I recently found myself in a debate over whether the identity of the Indian state can be divorced from its Hindu roots or not. The person across me was a left-leaning friend, who was extremely displeased over prime minister Modi attending Bhoomi Poojan of the Ram Janmabhoomi Temple. Such was his anguish, that he even endorsed sacrificing prime minister’s fundamental right to practice his religion at the altar of secularism. At this point, I simply retorted that just because religion is not an important thing for him, it doesn’t mean it’s not an important aspect for the majority of the people of the country. After all, it’s due to the agency of the voters, that religion features so prominently in our political discourse. Begrudgingly, he conceded this as a bitter fact, saying that he was making an argument from the lens of idealism.
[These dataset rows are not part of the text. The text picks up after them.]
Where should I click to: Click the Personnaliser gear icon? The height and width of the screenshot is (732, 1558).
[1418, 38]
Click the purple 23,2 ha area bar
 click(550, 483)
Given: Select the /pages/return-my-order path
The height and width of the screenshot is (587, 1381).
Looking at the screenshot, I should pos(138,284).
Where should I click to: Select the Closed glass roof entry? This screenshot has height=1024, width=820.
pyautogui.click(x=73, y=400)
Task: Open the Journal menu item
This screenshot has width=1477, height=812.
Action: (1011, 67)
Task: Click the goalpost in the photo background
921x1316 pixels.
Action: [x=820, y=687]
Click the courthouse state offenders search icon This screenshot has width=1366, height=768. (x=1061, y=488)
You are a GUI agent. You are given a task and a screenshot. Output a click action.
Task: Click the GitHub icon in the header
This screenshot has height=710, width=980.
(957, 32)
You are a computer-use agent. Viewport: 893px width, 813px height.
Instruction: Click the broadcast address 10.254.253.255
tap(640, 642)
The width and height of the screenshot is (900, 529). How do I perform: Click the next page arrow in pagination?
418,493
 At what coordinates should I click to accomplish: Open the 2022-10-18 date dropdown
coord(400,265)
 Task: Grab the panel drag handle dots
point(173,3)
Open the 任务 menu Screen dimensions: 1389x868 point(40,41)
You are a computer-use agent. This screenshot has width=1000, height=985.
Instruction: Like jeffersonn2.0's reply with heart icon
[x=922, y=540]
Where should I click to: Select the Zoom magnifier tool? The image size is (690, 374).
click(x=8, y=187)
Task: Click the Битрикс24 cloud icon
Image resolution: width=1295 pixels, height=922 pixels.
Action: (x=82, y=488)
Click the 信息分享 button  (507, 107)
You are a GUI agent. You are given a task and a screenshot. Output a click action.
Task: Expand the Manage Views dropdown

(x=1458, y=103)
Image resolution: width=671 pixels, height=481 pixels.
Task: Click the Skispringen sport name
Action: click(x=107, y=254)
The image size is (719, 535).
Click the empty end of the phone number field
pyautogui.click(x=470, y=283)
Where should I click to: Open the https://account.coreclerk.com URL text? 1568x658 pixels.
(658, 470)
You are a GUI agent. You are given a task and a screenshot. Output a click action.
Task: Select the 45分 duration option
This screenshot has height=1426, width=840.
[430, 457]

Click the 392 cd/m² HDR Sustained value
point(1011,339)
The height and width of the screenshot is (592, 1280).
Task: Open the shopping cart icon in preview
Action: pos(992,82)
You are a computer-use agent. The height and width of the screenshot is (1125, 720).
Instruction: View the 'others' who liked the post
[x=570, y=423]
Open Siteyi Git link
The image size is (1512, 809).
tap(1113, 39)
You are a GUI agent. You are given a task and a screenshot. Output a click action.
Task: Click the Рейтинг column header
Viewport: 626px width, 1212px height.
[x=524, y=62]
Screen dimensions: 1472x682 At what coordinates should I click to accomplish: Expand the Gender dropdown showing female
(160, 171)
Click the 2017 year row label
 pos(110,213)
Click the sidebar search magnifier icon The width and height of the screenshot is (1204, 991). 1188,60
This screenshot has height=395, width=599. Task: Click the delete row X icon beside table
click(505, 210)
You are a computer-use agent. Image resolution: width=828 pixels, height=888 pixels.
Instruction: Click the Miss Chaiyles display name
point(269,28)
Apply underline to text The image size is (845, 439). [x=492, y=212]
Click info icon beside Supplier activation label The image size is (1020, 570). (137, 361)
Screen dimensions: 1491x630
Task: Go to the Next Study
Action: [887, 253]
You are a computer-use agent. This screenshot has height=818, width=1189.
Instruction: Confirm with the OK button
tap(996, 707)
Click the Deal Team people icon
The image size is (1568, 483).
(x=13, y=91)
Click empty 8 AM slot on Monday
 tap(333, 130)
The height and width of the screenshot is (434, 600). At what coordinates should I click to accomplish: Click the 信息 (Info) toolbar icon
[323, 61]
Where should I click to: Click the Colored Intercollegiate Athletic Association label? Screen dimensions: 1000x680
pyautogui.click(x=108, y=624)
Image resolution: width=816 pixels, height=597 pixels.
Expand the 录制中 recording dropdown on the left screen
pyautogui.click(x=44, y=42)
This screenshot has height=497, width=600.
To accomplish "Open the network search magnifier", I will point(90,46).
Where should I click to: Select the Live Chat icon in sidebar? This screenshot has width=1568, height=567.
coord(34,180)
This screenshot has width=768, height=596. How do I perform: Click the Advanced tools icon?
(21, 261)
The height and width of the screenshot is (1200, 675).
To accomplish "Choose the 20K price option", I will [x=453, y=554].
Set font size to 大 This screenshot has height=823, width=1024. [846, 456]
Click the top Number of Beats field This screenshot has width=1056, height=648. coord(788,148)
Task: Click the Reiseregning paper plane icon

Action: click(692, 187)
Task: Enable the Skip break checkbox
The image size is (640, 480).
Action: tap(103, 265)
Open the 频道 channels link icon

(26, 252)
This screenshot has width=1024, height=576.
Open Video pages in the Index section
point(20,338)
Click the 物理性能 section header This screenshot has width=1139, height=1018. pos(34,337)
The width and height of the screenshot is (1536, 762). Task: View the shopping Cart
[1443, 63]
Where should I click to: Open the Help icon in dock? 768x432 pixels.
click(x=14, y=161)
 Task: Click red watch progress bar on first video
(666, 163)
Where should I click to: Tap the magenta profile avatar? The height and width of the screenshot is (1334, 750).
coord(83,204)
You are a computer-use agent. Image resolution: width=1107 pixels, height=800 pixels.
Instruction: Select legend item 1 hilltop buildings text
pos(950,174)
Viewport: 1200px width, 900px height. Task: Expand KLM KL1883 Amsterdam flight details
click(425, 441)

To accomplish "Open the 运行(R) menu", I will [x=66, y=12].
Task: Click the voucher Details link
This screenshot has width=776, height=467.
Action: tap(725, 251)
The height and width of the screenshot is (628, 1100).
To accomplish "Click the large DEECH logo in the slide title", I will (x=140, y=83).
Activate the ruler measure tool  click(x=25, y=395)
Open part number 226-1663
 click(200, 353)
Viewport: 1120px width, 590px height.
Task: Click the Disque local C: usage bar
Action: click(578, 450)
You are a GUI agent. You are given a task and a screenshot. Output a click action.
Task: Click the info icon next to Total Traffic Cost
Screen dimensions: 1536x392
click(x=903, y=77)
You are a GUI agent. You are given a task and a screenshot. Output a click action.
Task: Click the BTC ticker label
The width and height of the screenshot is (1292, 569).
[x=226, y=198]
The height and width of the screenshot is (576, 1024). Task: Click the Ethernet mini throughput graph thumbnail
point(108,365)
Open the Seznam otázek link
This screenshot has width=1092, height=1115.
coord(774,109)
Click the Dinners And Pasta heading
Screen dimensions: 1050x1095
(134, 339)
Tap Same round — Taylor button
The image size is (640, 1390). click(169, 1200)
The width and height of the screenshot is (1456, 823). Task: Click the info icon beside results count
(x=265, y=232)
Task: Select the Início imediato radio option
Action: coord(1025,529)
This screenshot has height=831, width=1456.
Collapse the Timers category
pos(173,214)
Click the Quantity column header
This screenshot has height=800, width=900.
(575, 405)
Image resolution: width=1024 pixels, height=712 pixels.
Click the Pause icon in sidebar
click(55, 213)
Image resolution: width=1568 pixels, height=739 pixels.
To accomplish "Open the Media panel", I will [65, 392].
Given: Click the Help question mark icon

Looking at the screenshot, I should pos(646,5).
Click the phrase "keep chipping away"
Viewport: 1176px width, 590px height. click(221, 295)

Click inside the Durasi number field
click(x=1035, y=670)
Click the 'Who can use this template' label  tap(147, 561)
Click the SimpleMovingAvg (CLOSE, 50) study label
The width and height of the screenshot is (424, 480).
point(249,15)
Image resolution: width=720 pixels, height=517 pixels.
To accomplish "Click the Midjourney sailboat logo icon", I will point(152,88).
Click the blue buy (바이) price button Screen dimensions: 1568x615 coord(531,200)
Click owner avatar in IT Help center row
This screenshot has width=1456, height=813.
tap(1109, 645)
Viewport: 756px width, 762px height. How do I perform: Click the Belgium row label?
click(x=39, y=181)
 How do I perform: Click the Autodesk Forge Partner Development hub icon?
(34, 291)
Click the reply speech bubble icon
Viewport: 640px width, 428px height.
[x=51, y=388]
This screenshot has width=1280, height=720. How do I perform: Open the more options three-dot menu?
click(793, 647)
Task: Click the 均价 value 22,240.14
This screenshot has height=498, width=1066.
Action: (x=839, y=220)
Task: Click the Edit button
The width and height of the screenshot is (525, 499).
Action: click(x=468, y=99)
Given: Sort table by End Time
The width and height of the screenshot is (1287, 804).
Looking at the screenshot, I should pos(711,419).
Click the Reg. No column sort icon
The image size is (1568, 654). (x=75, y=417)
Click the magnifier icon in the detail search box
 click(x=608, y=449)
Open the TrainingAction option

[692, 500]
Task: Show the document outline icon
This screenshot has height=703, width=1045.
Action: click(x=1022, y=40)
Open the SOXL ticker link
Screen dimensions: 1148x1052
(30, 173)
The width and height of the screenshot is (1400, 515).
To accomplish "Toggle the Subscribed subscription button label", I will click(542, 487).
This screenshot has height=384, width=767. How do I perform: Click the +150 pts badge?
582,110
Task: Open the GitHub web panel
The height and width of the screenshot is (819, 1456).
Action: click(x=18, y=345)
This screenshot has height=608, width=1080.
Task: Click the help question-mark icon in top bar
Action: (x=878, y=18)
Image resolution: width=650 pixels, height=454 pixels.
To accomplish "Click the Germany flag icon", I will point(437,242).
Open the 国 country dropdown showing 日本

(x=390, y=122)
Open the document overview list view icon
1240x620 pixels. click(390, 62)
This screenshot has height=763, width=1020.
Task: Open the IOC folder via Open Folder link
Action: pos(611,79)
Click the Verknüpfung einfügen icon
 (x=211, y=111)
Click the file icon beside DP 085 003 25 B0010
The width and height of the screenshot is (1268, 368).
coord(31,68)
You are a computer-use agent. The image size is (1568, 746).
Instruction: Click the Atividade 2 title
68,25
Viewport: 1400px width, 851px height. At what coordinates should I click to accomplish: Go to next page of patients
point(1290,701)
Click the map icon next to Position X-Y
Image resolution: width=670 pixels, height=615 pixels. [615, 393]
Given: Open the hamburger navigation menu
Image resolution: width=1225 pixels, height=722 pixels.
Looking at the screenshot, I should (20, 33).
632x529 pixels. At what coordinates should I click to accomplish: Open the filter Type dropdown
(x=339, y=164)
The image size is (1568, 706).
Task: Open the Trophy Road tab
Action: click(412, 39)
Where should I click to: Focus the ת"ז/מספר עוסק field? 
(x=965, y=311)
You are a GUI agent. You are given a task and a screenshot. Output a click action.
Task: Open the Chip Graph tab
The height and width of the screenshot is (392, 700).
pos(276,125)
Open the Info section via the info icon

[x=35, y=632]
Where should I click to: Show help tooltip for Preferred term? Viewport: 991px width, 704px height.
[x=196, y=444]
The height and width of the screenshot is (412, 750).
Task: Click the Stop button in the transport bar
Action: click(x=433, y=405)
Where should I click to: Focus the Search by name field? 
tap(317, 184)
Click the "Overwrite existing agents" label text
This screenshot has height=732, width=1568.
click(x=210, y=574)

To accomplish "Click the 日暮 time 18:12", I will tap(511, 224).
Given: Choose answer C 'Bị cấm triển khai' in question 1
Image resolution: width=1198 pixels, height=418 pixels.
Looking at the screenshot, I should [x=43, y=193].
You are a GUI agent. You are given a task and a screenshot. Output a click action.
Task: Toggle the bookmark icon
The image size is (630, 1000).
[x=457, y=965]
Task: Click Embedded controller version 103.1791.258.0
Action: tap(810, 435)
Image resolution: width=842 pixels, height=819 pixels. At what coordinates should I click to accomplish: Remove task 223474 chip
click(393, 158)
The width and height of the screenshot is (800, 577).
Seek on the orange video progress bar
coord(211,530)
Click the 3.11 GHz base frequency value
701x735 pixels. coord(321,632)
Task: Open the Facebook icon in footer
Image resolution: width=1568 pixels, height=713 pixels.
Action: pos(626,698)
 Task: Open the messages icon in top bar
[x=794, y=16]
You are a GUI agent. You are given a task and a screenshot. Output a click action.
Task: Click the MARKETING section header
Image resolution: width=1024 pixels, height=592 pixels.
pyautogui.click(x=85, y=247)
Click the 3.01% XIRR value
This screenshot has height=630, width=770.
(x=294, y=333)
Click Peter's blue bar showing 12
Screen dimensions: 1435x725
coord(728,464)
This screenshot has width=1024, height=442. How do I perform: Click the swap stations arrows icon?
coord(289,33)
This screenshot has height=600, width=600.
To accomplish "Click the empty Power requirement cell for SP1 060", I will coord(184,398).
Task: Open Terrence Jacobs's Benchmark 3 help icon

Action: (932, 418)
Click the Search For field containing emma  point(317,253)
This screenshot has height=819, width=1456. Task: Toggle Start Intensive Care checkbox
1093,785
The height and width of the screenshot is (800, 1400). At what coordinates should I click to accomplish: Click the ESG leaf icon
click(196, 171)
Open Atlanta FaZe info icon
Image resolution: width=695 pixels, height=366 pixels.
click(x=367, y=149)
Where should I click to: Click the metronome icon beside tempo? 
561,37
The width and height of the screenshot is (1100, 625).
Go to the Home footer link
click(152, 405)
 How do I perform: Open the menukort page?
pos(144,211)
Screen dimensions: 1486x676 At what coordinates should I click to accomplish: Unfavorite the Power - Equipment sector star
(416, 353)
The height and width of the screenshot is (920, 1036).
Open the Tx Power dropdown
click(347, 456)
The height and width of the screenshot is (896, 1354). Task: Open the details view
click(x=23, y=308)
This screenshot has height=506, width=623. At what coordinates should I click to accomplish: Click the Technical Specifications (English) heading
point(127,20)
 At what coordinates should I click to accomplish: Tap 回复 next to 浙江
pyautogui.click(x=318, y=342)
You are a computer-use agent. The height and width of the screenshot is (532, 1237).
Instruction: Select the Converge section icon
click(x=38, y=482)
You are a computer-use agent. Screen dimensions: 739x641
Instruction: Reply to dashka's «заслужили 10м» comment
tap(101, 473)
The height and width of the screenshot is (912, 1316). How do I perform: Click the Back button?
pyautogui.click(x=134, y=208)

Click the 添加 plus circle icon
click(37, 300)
Here's Lord Ram's photo from original copy of Constitution
Apparently, even the makers of the constitution acknowledged the civilisational nature of the Indian state. However, this perception has been eroded over the years by the leftist intellectual mafia. Image shows a picture of Lord Ram and Lakshman from the original copy of the Indian Constitution.
Photo: Twitter/@rsprasad

While a lengthy argument can be made about applicability of secularism to the Indian context or lack thereof, it was his perception of idealism that made me think hard. The position the one considers to be idealistic reflects deeply about his frame of thought. Can we wish religion away from our law-making when this land has been ravaged by years of persecution of its native faiths? When this land was torn into two on religious lines less than a century ago leaving millions dead and displaced? Let me ask the same question with different characters. How many people’s sense of idealism would lead them to vouch for Germany to formulate its modern identity uninformed of the Holocaust.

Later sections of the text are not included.